REQUIRED ACTION: Copy the rows below word for word, keeping every line and character unchanged.

[Stored items]
..........

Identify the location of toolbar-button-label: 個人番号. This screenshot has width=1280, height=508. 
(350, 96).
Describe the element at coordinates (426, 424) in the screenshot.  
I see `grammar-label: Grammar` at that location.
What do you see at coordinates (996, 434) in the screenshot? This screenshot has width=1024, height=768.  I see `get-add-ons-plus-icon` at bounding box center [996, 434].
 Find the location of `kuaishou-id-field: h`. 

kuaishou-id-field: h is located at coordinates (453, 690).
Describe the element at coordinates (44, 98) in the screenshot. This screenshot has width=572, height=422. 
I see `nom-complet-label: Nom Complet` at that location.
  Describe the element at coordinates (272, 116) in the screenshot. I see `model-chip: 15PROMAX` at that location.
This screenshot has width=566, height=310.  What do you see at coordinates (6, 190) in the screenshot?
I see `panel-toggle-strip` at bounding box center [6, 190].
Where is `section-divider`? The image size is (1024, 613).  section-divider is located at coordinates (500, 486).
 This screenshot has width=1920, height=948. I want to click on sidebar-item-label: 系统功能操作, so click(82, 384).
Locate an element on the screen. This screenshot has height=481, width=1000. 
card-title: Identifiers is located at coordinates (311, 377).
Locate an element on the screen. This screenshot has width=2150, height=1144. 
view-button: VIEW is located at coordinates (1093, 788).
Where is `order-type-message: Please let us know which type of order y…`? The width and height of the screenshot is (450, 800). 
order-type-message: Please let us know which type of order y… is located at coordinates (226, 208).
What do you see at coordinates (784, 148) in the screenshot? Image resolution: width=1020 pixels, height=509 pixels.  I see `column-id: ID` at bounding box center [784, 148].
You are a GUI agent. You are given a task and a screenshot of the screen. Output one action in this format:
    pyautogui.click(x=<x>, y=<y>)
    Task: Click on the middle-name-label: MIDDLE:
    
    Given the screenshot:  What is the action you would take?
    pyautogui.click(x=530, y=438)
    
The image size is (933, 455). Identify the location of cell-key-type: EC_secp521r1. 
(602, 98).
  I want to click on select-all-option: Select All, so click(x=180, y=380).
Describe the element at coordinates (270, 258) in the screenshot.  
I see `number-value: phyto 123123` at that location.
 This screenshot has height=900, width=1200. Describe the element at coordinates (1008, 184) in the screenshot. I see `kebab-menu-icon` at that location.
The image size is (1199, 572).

..........

RESPONSE TO THE EXERCISE:
Identify the location of toolbar-button-label: 個人番号. This screenshot has width=1280, height=508. 
(350, 96).
Describe the element at coordinates (426, 424) in the screenshot.  
I see `grammar-label: Grammar` at that location.
What do you see at coordinates (996, 434) in the screenshot? This screenshot has width=1024, height=768.  I see `get-add-ons-plus-icon` at bounding box center [996, 434].
 Find the location of `kuaishou-id-field: h`. 

kuaishou-id-field: h is located at coordinates (453, 690).
Describe the element at coordinates (44, 98) in the screenshot. This screenshot has width=572, height=422. 
I see `nom-complet-label: Nom Complet` at that location.
  Describe the element at coordinates (272, 116) in the screenshot. I see `model-chip: 15PROMAX` at that location.
This screenshot has width=566, height=310.  What do you see at coordinates (6, 190) in the screenshot?
I see `panel-toggle-strip` at bounding box center [6, 190].
Where is `section-divider`? The image size is (1024, 613).  section-divider is located at coordinates (500, 486).
 This screenshot has width=1920, height=948. I want to click on sidebar-item-label: 系统功能操作, so click(82, 384).
Locate an element on the screen. This screenshot has height=481, width=1000. 
card-title: Identifiers is located at coordinates (311, 377).
Locate an element on the screen. This screenshot has width=2150, height=1144. 
view-button: VIEW is located at coordinates (1093, 788).
Where is `order-type-message: Please let us know which type of order y…`? The width and height of the screenshot is (450, 800). 
order-type-message: Please let us know which type of order y… is located at coordinates (226, 208).
What do you see at coordinates (784, 148) in the screenshot? Image resolution: width=1020 pixels, height=509 pixels.  I see `column-id: ID` at bounding box center [784, 148].
You are a GUI agent. You are given a task and a screenshot of the screen. Output one action in this format:
    pyautogui.click(x=<x>, y=<y>)
    Task: Click on the middle-name-label: MIDDLE:
    
    Given the screenshot:  What is the action you would take?
    pyautogui.click(x=530, y=438)
    
The image size is (933, 455). Identify the location of cell-key-type: EC_secp521r1. 
(602, 98).
  I want to click on select-all-option: Select All, so click(x=180, y=380).
Describe the element at coordinates (270, 258) in the screenshot.  
I see `number-value: phyto 123123` at that location.
 This screenshot has height=900, width=1200. Describe the element at coordinates (1008, 184) in the screenshot. I see `kebab-menu-icon` at that location.
The image size is (1199, 572).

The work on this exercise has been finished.